→ **DATA SUPPLIED**
○ ○ ○ ○
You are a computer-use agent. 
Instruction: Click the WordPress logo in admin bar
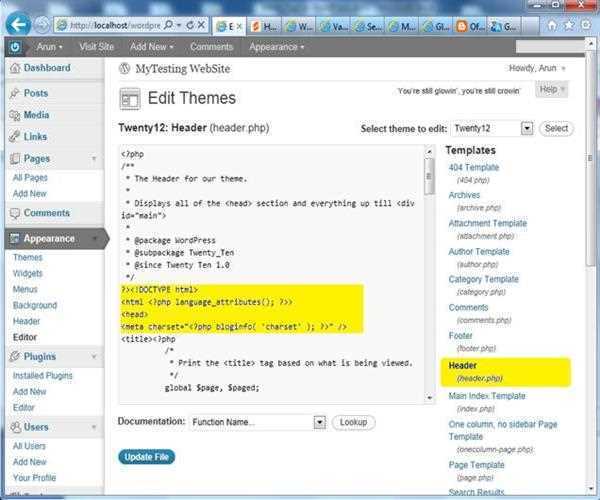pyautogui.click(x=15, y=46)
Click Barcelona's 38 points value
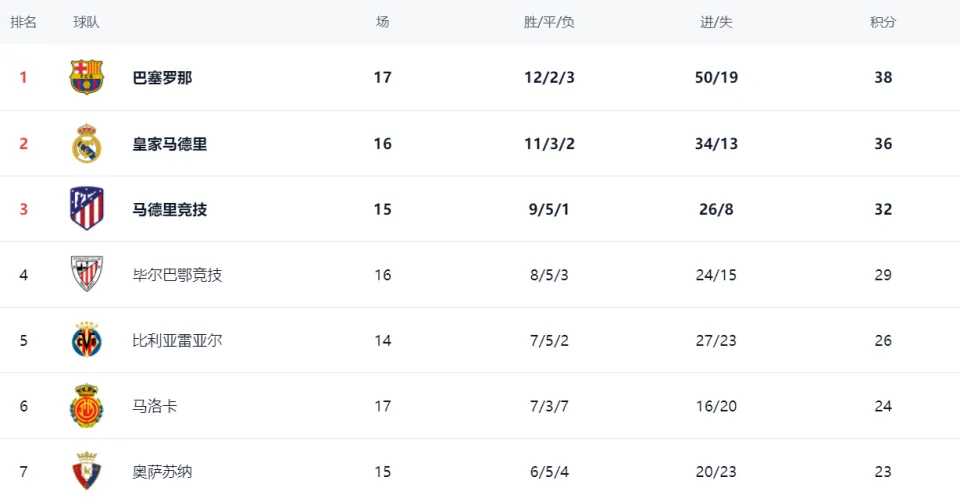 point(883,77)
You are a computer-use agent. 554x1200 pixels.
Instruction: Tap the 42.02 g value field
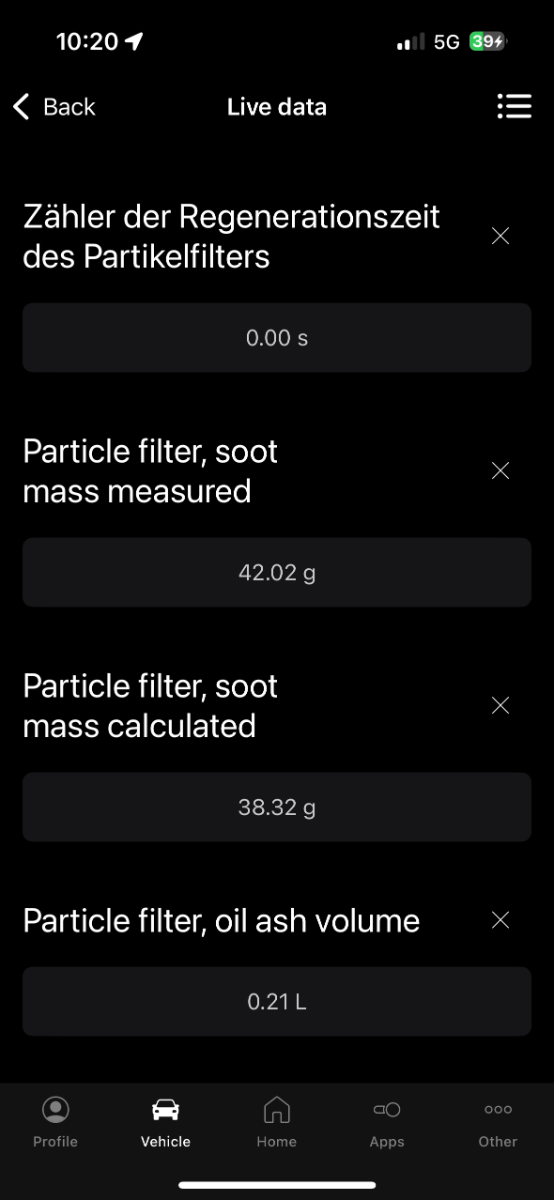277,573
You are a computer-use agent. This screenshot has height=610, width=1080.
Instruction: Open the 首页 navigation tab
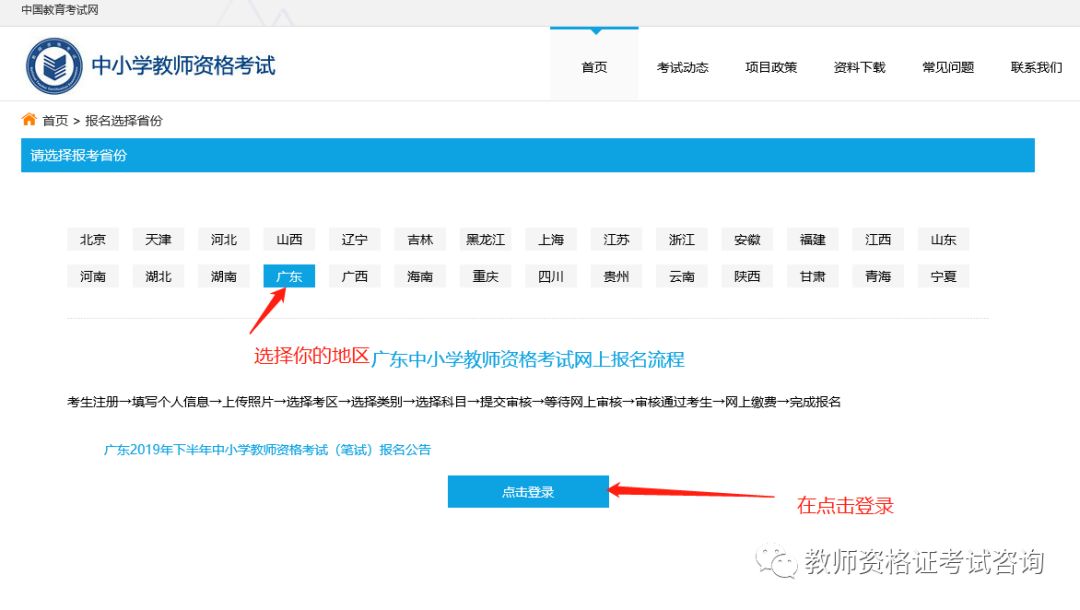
○ ○ ○ ○
→ **EXERCISE INSTRUCTIONS**
If a line of the records above holds the word "agent", show it.

→ **REPLY TO THE TASK**
You are a computer-use agent. 
You are a computer-use agent. 554x1200 pixels.
You are a computer-use agent. This screenshot has height=610, width=1080.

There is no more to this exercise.